Anna-Maria Spielvogel kam eine Minute später ins Spiel und sorgte für mächtig Alarm. Die eigentlich schon gut stehende Leverkusener Deckung packte nun noch mehr zu. Kim Braun konnte in der 22. Minute ausgleichen, Anna Spielvogel kassierte wenig später ihre erste von insgesamt zwei Zeitstrafen in Halbzeit eins. Auch Oldenburg kassierte nun eine Zeitstrafe für Lisa-Marie Fragge. Beim Spiel fünf gegen fünf war viel Platz für beide Mannschaften. Diesen nutzte Luisa Knippert zur ersten Führung für den TSV Bayer Leverkusen. 6:5 führten die Juniorelfen nun, gespielt waren 24 Minuten. In der Schlussphase drehten die Gastgeberinnen noch einmal auf, spielten ihre Cleverness aus und gingen mit einer 9:7-Führung in die Halbzeitpause.

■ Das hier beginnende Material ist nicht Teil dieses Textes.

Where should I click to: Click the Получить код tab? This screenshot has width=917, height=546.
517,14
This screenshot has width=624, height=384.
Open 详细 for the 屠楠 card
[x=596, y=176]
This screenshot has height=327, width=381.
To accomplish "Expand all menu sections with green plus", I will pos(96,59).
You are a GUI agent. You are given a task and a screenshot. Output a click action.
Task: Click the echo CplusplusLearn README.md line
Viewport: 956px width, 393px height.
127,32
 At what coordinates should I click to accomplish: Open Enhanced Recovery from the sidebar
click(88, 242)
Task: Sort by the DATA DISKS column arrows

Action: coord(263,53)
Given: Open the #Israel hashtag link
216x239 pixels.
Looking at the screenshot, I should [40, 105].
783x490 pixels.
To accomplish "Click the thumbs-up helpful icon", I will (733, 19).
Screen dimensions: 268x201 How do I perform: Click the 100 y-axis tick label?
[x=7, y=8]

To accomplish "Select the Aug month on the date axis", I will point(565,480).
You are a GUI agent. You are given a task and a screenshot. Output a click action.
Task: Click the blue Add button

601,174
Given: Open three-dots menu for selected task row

„Wir haben einfach unglaublich nervös begonnen“, sagte die sechsfache Torschützin Mia Zschocke nach dem Spiel. „Gott sei Dank haben wir diese im zweiten Durchgang ablegen können. So war es dann auch. Es lief nun bei den Juniorelfen. Nach einem 2:0-Lauf vor der Pause gab es in den ersten acht Minuten der zweiten Halbzeit einen weiteren 6:0-Lauf für die Gastgeberinnen. Mia Zschocke eröffnete den Torreigen mit einem Schlagwurf, Kim Braun konnte sich auf der halblinken Seite mehrfach durchtanken. So führte der TSV in der 38. Minute bereits mit 15:7. Die Partie war zu diesem Zeitpunkt schon entschieden, zu dominant war die Reckenthäler-Truppe.

In der letzten Viertelstunde wechselten sowohl Oldenburgs Coach Andreas Lampe als auch Leverkusens Kerstin Reckenthäler beliebig durch. Am Ende gewann der TSV Bayer Leverkusen die Partie hochverdient mit 25:15 (9:7). „Das war ein eharte Prüfung, die wir auf dem Weg ins Final Four ablegen mussten“, sagte Kerstin Reckenthäler, Trainer der Juniorelfen. „Wir haben zwar gut in der Deckung gestanden, aber Oldenburg auch. Zudem hat man gemerkt, dass beide Teams unglaublich nervös waren. Nun freuen wir uns einfach darüber, dass wir das Final Four erreicht haben.“

Der TSV Bayer Leverkusen, der in den vergangenen drei Jahren die Deutsche Meisterschaft bei der weiblichen A-Jugend gewinnen konnte, steht als erster Teilnehmer am diesjährigen Final Four. Dieses wird am 28. und 29. Mai ausgetragen. Der Austragungsort steht derzeit noch nicht fest. Aber der dreifache Meister hat sich für die Austragung der Endrunde beworben und macht sich Hoffnungen, den Zuschlag zu erhalten.